__TASK STATEMENT__
From the entries below, output the line with "Submit (518, 2221)" and each following line up to and including the line with "[Search] (400, 24)", exactly as written.

┄┄┄┄┄┄┄┄┄┄┄┄┄┄┄┄┄┄┄┄

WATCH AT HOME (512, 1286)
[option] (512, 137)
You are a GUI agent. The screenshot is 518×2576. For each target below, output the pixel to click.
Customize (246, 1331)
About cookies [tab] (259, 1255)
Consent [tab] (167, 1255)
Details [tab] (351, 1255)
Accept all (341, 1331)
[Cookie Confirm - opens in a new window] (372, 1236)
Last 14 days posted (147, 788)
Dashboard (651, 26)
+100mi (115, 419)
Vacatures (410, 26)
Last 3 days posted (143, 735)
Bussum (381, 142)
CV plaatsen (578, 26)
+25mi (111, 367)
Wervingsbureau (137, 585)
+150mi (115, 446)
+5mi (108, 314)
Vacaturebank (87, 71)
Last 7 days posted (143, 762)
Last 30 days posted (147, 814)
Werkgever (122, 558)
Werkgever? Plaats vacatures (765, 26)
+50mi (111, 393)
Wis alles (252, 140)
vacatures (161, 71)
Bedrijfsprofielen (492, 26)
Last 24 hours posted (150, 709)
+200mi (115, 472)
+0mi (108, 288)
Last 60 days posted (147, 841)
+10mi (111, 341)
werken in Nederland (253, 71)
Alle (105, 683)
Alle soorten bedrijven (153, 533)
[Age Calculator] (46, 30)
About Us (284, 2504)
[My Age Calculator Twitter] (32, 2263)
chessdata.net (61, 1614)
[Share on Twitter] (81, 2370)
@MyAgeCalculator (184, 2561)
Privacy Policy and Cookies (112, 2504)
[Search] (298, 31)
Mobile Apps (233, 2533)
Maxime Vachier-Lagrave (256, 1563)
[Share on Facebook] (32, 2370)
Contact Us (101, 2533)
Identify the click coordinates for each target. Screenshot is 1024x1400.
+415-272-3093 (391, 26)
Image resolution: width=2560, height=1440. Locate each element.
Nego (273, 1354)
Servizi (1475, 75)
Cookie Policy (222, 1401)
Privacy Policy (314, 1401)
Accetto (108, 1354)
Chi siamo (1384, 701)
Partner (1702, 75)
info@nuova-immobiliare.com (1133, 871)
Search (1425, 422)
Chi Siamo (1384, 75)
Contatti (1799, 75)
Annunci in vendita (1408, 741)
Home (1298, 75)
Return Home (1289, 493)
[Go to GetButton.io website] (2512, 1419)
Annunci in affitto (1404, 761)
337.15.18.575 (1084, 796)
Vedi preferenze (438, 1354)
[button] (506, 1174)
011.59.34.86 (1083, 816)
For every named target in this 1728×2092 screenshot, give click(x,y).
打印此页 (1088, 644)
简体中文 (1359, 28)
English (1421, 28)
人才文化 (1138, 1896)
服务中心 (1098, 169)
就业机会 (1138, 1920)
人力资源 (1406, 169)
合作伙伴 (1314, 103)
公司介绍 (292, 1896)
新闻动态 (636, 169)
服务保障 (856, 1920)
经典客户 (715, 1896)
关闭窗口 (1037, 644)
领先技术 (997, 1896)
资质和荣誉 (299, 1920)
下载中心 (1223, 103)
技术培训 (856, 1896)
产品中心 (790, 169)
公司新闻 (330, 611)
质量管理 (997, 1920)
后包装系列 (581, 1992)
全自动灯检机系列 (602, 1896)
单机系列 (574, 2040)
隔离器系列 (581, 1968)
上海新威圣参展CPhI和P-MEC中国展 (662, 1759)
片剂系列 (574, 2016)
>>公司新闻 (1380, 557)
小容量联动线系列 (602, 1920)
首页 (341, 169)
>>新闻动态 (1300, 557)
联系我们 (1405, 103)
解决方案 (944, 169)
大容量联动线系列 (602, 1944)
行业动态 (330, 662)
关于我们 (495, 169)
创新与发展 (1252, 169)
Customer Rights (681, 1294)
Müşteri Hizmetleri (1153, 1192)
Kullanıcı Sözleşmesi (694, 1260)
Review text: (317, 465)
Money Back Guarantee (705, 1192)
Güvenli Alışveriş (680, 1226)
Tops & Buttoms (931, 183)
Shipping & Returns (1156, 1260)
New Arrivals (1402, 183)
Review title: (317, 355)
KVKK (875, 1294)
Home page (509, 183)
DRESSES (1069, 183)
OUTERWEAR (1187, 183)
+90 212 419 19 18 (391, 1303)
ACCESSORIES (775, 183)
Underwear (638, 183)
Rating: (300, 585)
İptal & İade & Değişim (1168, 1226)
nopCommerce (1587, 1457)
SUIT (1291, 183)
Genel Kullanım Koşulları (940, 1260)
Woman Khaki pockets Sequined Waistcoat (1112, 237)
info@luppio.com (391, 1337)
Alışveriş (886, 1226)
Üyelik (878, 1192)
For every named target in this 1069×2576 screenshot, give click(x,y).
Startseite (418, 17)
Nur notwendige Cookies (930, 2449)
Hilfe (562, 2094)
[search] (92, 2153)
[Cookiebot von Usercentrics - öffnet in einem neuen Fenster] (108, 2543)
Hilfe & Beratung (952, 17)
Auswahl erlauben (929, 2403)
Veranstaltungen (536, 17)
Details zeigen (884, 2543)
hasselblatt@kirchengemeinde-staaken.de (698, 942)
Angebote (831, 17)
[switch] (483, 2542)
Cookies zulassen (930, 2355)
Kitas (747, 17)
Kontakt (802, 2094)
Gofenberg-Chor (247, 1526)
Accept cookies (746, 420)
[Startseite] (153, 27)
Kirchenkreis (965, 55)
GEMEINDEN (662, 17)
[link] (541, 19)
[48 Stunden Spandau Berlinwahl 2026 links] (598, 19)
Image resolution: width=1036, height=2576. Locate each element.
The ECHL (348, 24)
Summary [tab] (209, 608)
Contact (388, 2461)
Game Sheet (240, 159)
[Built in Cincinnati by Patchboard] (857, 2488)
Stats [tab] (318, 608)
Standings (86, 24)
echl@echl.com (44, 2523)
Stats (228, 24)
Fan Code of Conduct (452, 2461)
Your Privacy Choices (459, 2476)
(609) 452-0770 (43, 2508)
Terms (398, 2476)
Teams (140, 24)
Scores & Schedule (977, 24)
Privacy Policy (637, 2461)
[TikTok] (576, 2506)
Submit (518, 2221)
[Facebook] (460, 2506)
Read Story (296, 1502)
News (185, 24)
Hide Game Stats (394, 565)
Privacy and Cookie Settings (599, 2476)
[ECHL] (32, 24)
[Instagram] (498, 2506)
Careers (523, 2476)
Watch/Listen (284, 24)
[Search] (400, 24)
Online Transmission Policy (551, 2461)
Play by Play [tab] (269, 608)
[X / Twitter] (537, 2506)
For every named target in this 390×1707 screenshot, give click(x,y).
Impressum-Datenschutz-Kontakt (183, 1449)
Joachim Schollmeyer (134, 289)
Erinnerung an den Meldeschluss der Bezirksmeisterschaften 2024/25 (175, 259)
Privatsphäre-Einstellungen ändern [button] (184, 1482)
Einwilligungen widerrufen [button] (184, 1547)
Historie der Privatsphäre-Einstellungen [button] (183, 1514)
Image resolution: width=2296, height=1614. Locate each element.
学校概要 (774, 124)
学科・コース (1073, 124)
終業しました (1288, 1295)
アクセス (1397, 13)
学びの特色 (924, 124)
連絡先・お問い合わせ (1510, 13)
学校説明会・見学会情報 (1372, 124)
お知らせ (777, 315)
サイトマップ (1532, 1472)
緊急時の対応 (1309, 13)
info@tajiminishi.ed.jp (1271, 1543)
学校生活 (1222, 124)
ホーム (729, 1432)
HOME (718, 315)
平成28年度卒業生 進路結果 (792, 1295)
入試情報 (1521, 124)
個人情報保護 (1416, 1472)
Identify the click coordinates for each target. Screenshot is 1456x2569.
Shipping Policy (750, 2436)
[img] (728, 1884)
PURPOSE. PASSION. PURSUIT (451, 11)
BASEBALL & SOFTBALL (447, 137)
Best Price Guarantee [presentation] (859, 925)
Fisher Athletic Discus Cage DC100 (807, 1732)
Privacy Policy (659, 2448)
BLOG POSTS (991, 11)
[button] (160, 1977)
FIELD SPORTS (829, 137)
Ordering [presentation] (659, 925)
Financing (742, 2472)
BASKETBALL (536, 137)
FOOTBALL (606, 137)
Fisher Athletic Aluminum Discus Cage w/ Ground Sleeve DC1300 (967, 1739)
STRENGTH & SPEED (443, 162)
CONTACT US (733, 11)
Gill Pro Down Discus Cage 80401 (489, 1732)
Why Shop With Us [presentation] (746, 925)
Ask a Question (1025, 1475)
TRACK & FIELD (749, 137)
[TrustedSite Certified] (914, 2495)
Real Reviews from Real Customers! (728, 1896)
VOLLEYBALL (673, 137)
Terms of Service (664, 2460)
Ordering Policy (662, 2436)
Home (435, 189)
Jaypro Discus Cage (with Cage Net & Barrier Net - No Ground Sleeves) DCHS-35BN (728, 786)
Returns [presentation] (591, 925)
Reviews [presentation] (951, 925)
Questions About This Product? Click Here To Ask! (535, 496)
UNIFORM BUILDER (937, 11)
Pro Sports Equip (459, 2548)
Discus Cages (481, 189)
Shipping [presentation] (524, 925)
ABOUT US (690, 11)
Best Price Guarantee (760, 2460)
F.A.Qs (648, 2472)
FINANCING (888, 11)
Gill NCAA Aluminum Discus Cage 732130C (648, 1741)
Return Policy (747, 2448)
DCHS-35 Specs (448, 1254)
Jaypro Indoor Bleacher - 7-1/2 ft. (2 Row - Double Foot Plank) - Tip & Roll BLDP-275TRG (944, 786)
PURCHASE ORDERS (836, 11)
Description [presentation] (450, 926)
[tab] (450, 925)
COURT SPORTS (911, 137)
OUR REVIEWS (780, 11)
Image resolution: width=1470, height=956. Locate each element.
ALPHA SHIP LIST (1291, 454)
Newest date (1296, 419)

┄┄┄┄┄┄┄┄┄┄┄┄┄┄┄┄┄┄┄┄

__RESPONSE AREA__
Submit (518, 2221)
[Facebook] (460, 2506)
Read Story (296, 1502)
News (185, 24)
Hide Game Stats (394, 565)
Privacy and Cookie Settings (599, 2476)
[ECHL] (32, 24)
[Instagram] (498, 2506)
Careers (523, 2476)
Watch/Listen (284, 24)
[Search] (400, 24)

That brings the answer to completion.